> [Directions] The answer must consist solely of the lines from the one with "Given: Activate the toolbar Search field" through the last line of the data, copied exactly, with no pictures.

> [Supplied material]

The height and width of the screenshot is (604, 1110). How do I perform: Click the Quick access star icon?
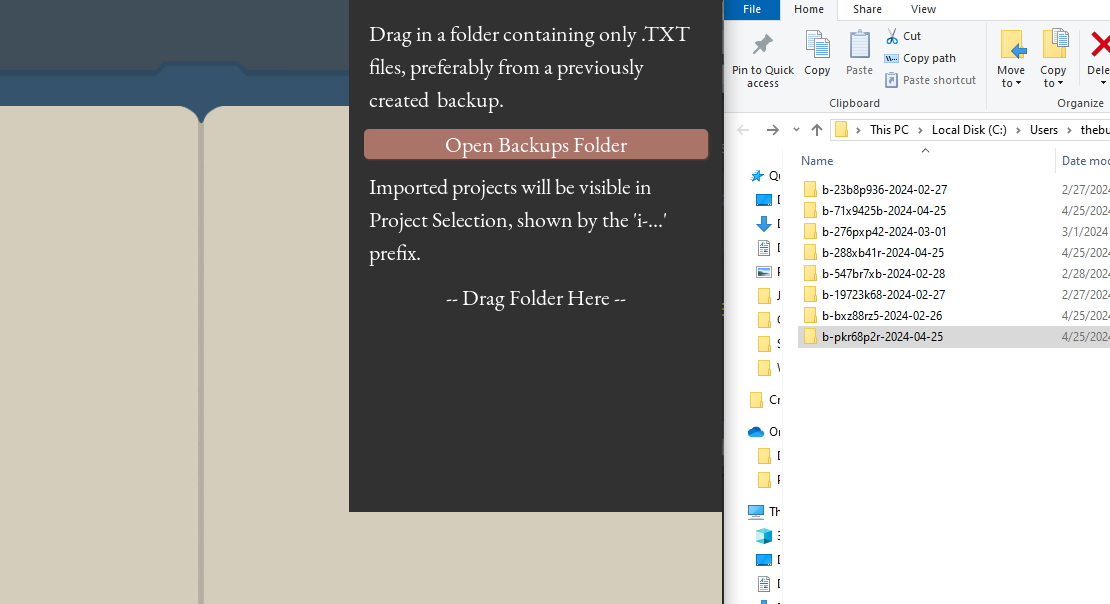757,176
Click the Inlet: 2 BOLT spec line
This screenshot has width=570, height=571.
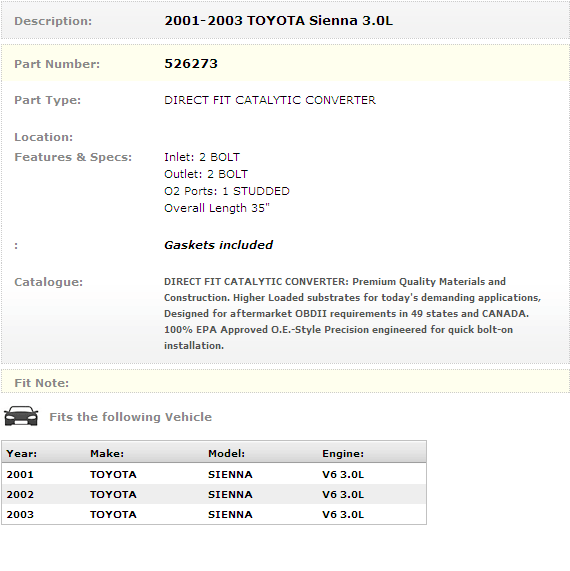point(202,157)
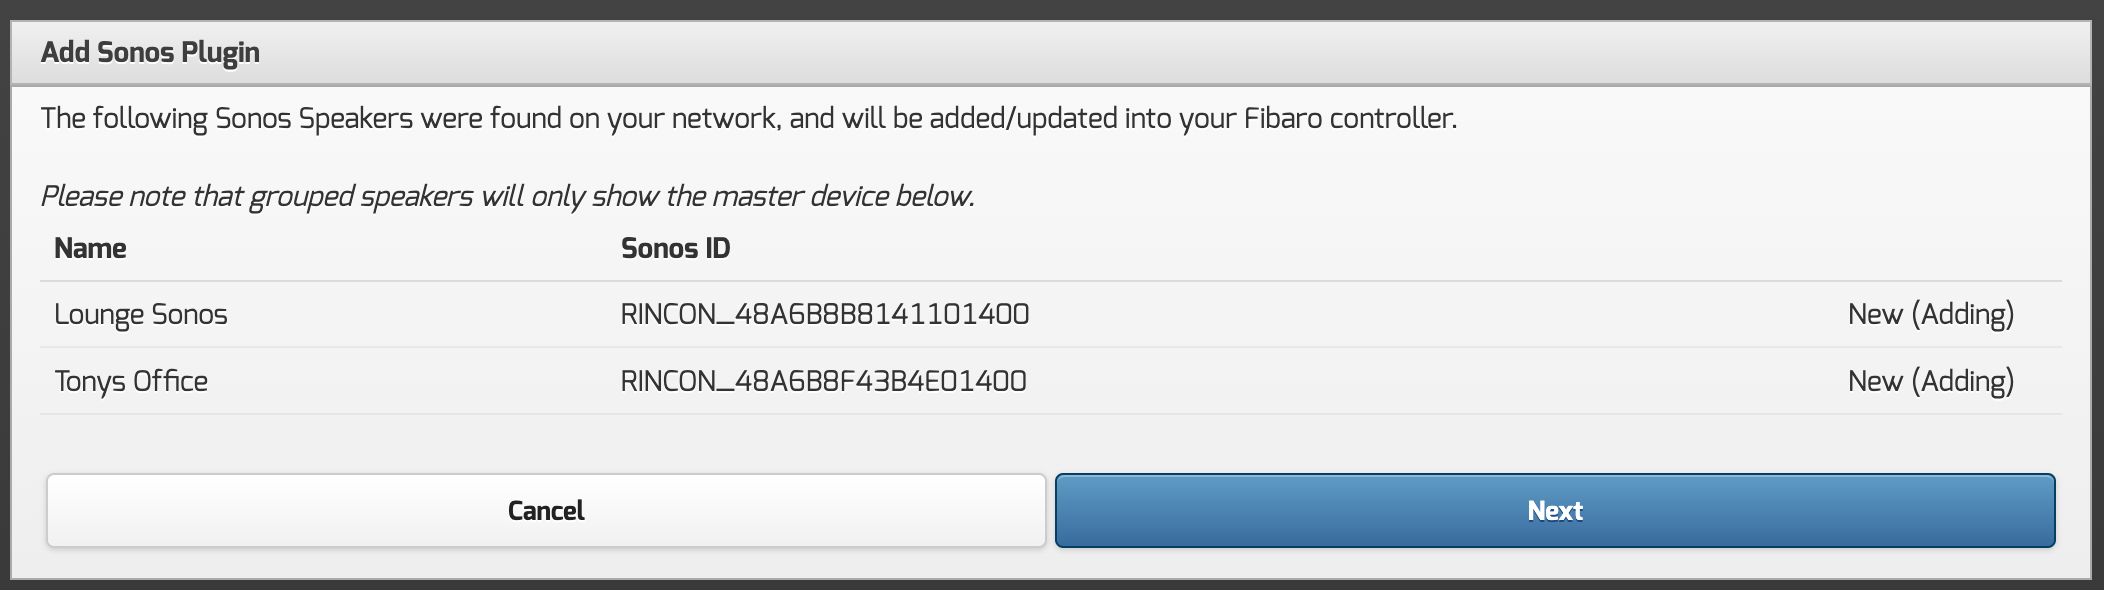Click the italic grouped speakers note
This screenshot has width=2104, height=590.
pyautogui.click(x=507, y=197)
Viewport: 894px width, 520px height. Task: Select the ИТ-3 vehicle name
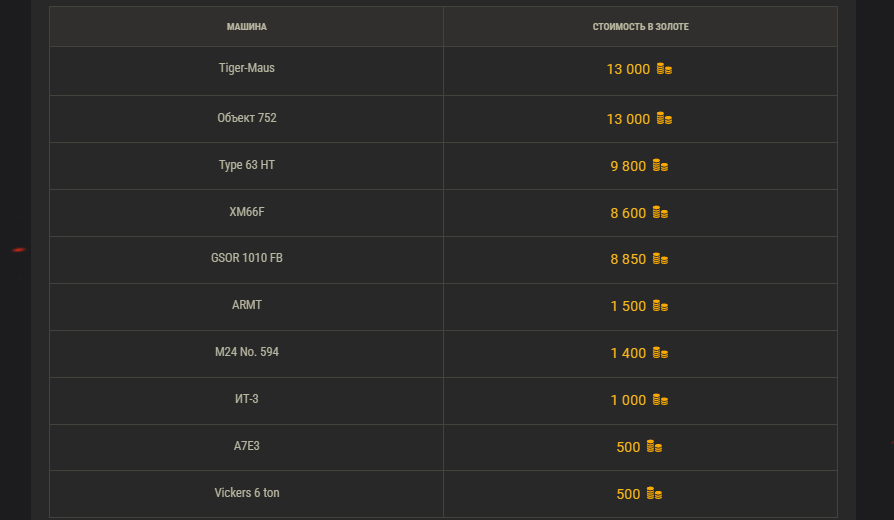pyautogui.click(x=247, y=399)
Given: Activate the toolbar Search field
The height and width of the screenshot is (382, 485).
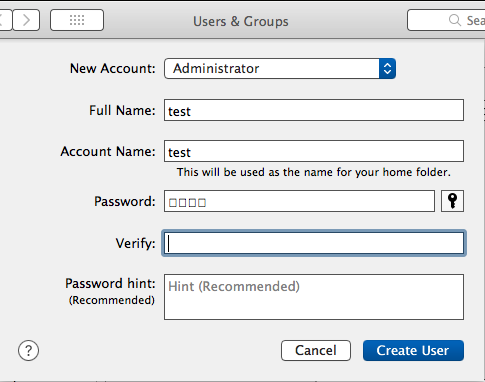Looking at the screenshot, I should click(446, 20).
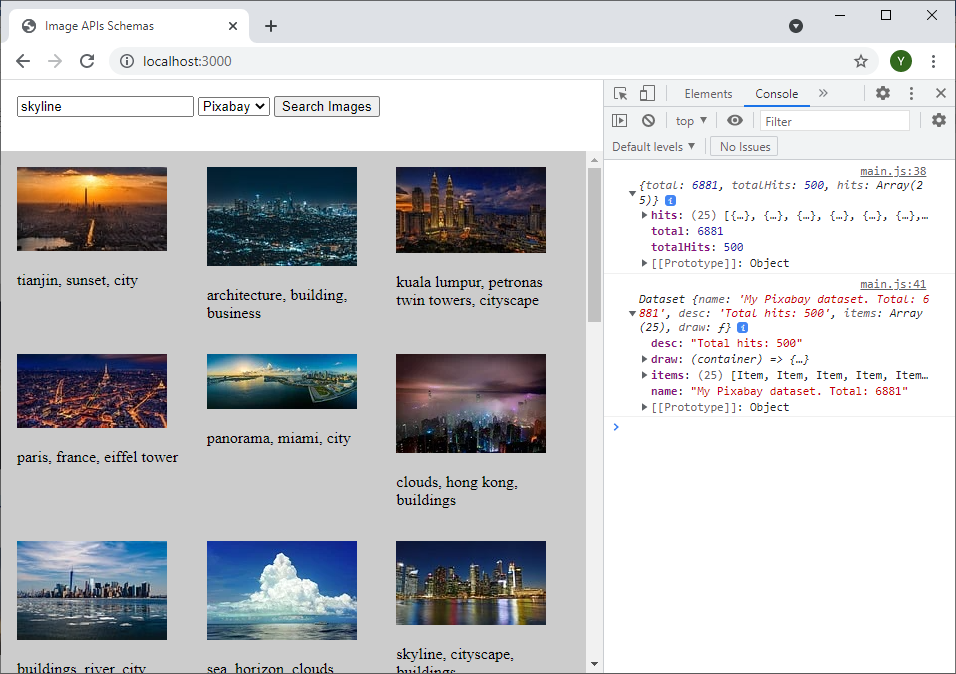
Task: Click the Search Images button
Action: tap(326, 106)
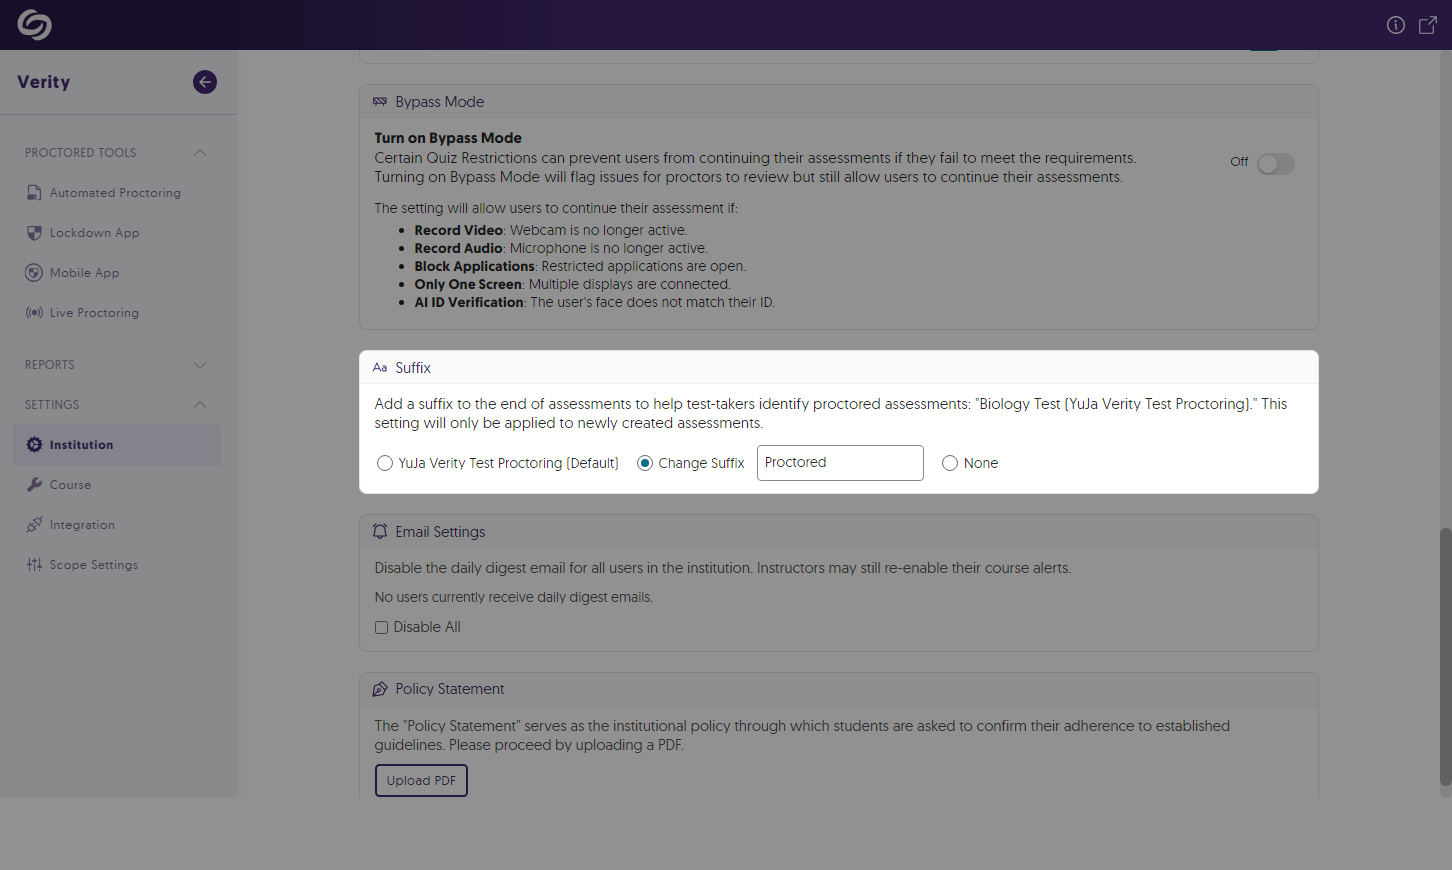Click the suffix text field containing Proctored
Viewport: 1452px width, 870px height.
[839, 463]
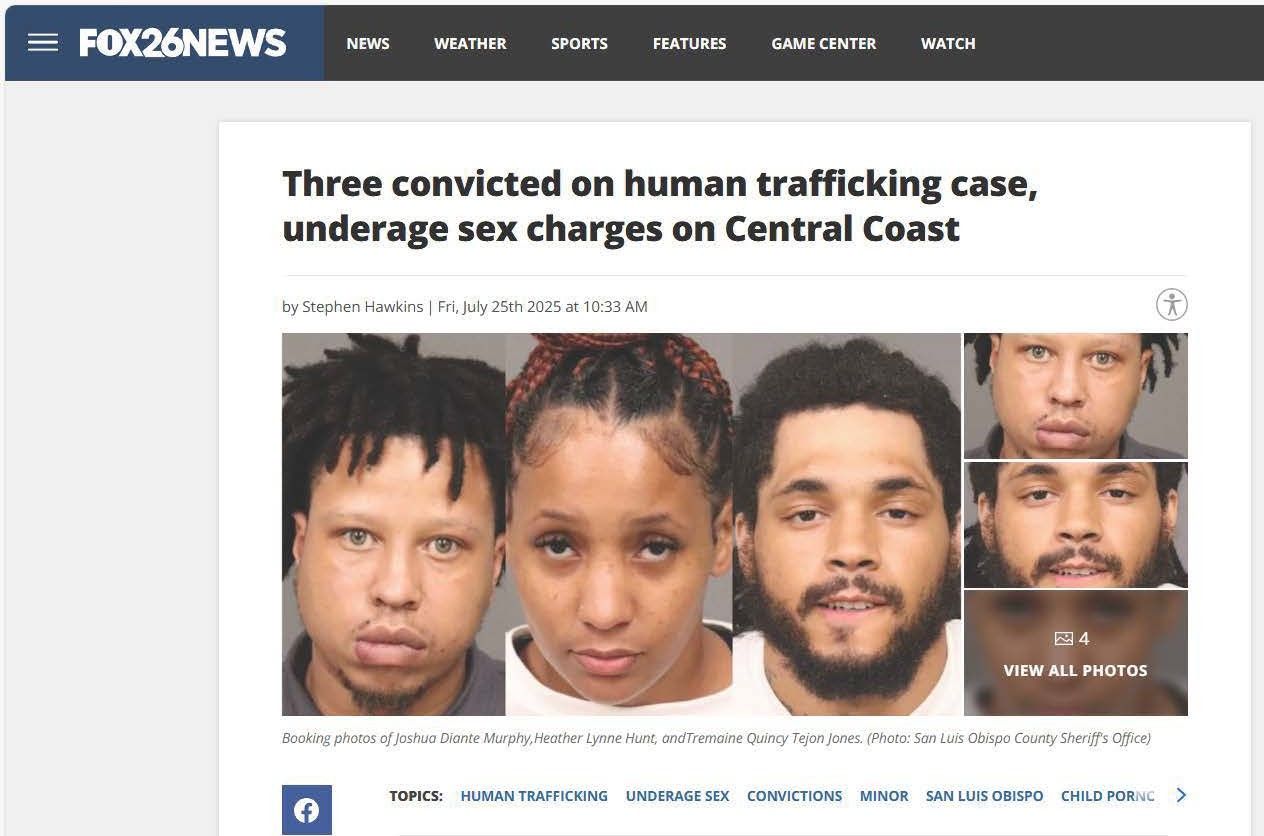The height and width of the screenshot is (836, 1264).
Task: Click the FOX26NEWS logo
Action: pos(183,43)
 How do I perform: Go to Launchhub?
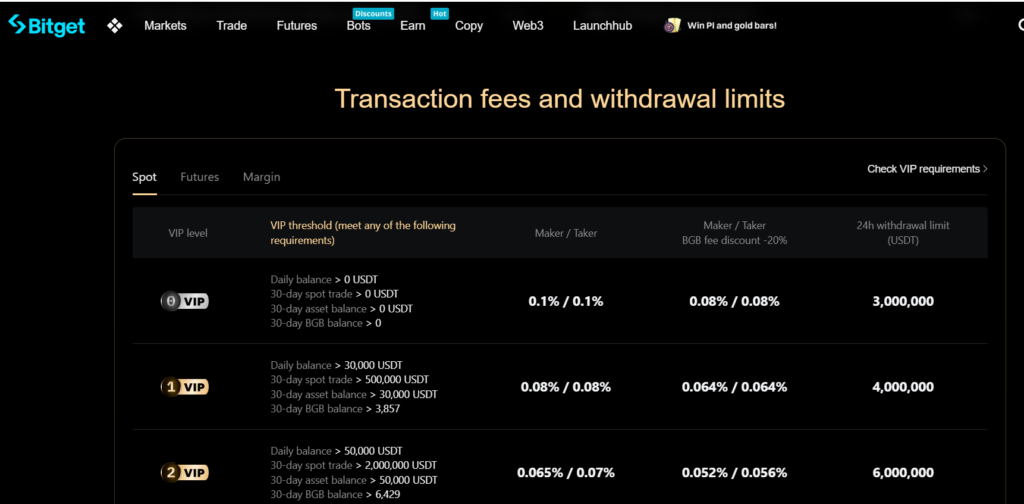(602, 26)
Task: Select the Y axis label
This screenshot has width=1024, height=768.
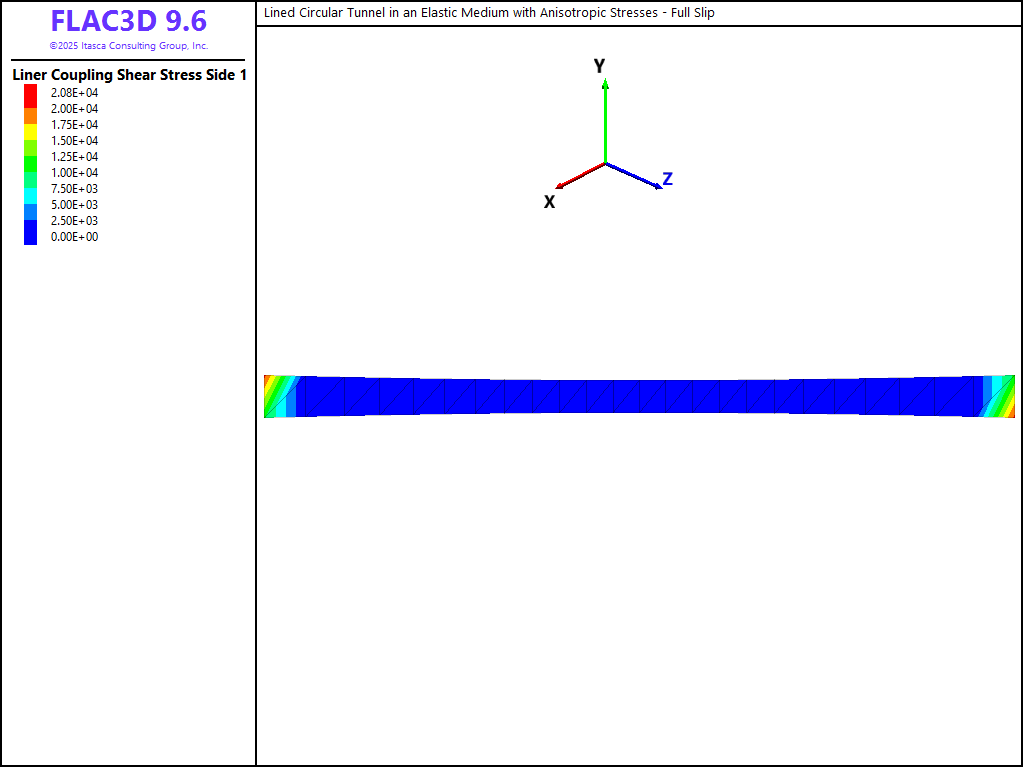Action: (599, 66)
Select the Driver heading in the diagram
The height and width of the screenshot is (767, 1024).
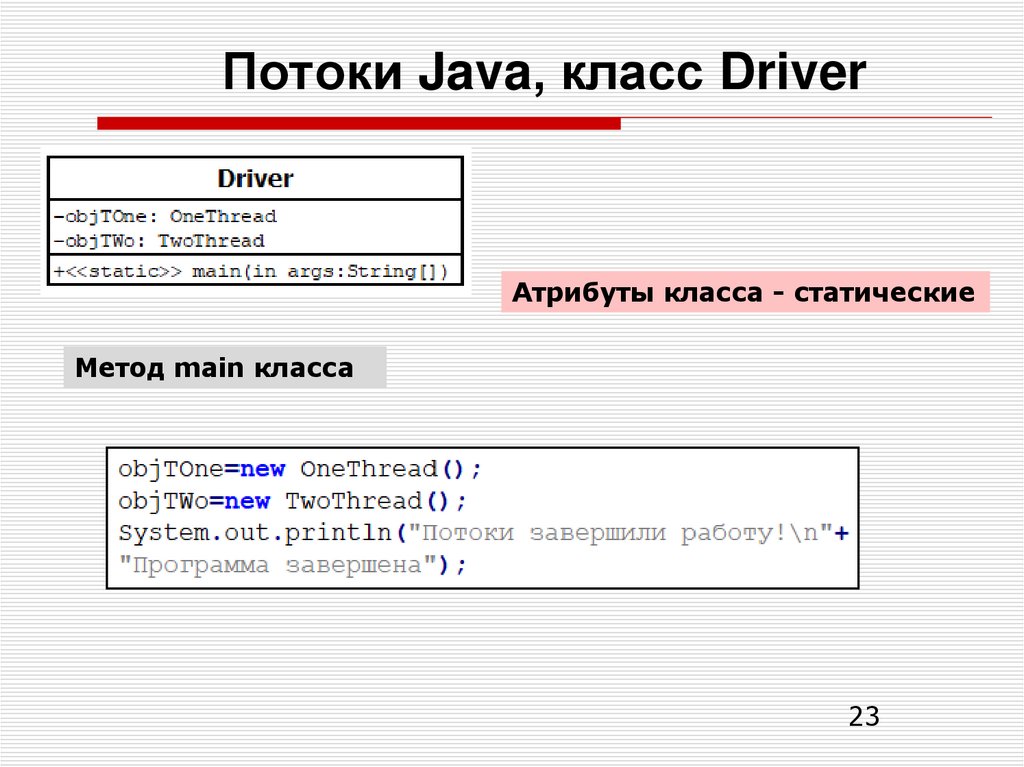254,178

> [Response box]
Given: Activate the toolbar Search field
The height and width of the screenshot is (382, 485).
Looking at the screenshot, I should click(446, 20).
Task: Click the Search Images button
Action: tap(326, 106)
Click the suffix text field containing Proctored
Viewport: 1452px width, 870px height.
[839, 463]
The height and width of the screenshot is (836, 1264).
Task: Click the FOX26NEWS logo
Action: pos(183,43)
 How do I perform: Go to Launchhub?
(602, 26)
Task: Select the Y axis label
This screenshot has width=1024, height=768.
Action: (599, 66)
Select the Driver heading in the diagram
The height and width of the screenshot is (767, 1024).
254,178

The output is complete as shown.